Article ID Journal Published Year Pages File Type
4695472 Marine and Petroleum Geology 2016 15 Pages PDF
Abstract

•Provenance: the Sveconorwegian basement and its Paleozoic cover.•Erosion of the Skagerrak-Kattegat Platform and the Skagerrak Graben.•Deposition by alluvial fans, braided rivers and aeolian dunes.•Gradual overstepping of the basin margins during the Triassic.

Zircon U–Pb geochronometry and heavy mineral CCSEM analysis are used to determine the provenance of the Skagerrak Formation which was deposited during most of the Triassic period as an up to 3 km thick succession. The sampled sandstones are collected in well cores from the Norwegian-Danish Basin, the Sorgenfrei-Tornquist Zone and the Skagerrak-Kattegat Platform with the goal of obtaining a geographically and stratigraphically representative dataset usable for investigating provenance and the implications for Triassic paleogeography.
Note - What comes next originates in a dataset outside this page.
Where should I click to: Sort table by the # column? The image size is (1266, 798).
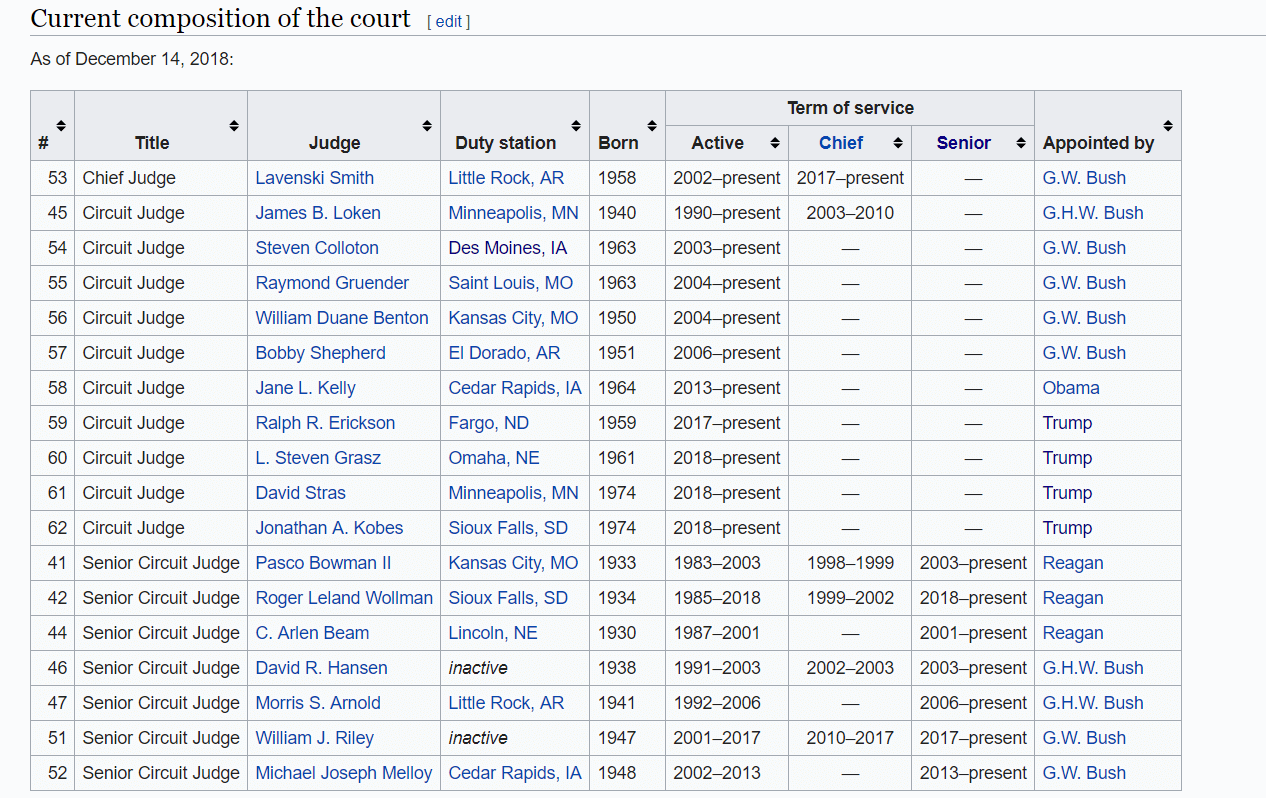coord(61,126)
The basement in the source terranes has pronounced differences in zircon ages, so it is possible to distinguish which terranes the zircon grains were derived from. The zircon ages found in the Skagerrak Formation are comparable to source terranes in southern Norway and southwestern Sweden including the Telemarkia Terrane, the Idefjorden Terrane and the Eastern Segment of the Sveconorwegian Orogen. The basement and Paleozoic sediments of the Skagerrak Graben and the Skagerrak-Kattegat Platform were presumably exposed to erosion during the early to middle Triassic as indicated by the abundant rock fragments present in the Skagerrak Formation south of this elevated area. This local input was mixed with vast amounts of material transported from other basement areas in the northeast and their cover. The material was transported by rivers that downstream developed into braid plains with braided rivers and aeolian activity. The decreasing grain size up through the Skagerrak Formation is reflecting the gradual overstepping of the basin margins. Thus, sediment supplied by local erosion is absent in the upper part of the formation. The heavy mineral assemblages are mineralogically immature due to the arid depositional conditions and the limited temporary storage during transport. The assemblages are very uniform in the Norwegian-Danish Basin, whereas they are characterized by local inputs on the Skagerrak-Kattegat Platform. A locally deposited basement conglomerate indicates that the basement beneath northern Denmark has ages corresponding to the Telemarkia Terrane in southern Norway similarly to the ages of the basement beneath southern Denmark.